A Gender Rights Activist working with the tribal and marginalized communities in india, Srilekha is a PhD scholar working on understanding body and sexuality among tribal girls, to fill the gaps in research around indigenous women and their stories. Srilekha has worked extensively at the grassroots level with community based organisations, through several advocacy initiatives around Gender, Mental Health, Menstrual Hygiene and Sexual and Reproductive Health Rights (SRHR) for the indigenous in Jharkhand, over the last 6 years.

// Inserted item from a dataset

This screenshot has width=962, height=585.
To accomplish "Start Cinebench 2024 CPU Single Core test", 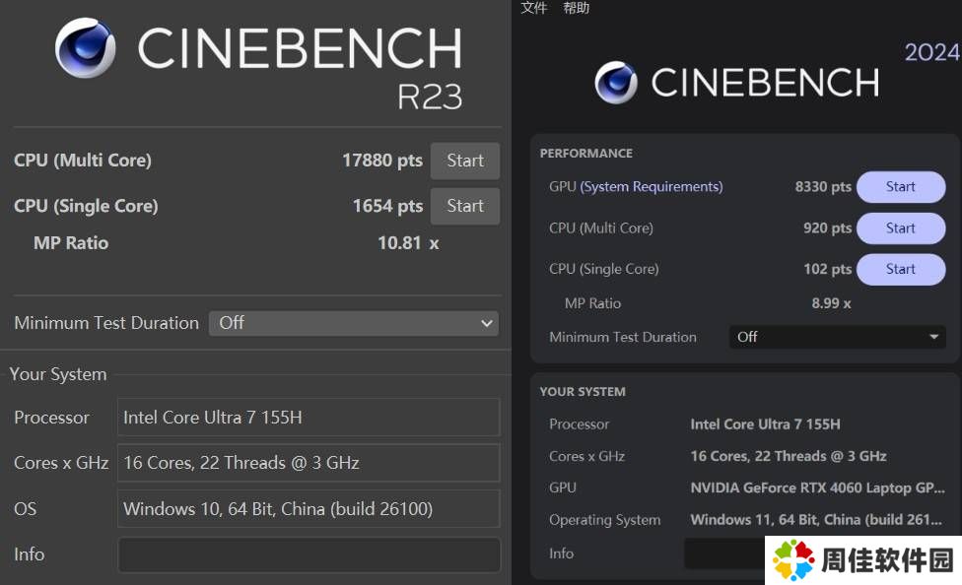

Srilekha has also contributed to sustainable livelihood projects and legal aid programs for survivors of sex trafficking. She has been conducting research based programs on maternal health, mental health, gender based violence, sex and sexuality. Her interest lies in conducting workshops for young people on life skills, feminism, gender and sexuality, trauma, resilience and interpersonal relationships.

A Guwahati-based college student pursuing her Masters in Tata Institute of Social Sciences, Bidisha started the #BleedwithDignity campaign on the technology platform Change.org, demanding that the Government of Assam install
biodegradable sanitary pad vending machines in all government schools across the state. Her petition on Change.org has already gathered support from over 90000 people and continues to grow.

Bidisha was selected in Change.org’s flagship program ‘She Creates Change’ having run successful online advocacy
campaigns, which were widely recognised. Through the #BleedwithDignity campaign; she organised and celebrated World Menstrual Hygiene Day, 2019 in Guwahati, Assam by hosting a wall mural by collaborating with local organisations. The initiative was widely covered by national and local media, and the mural was later inaugurated by the event’s chief guest Commissioner of Guwahati Municipal Corporation (GMC) Debeswar Malakar, IAS.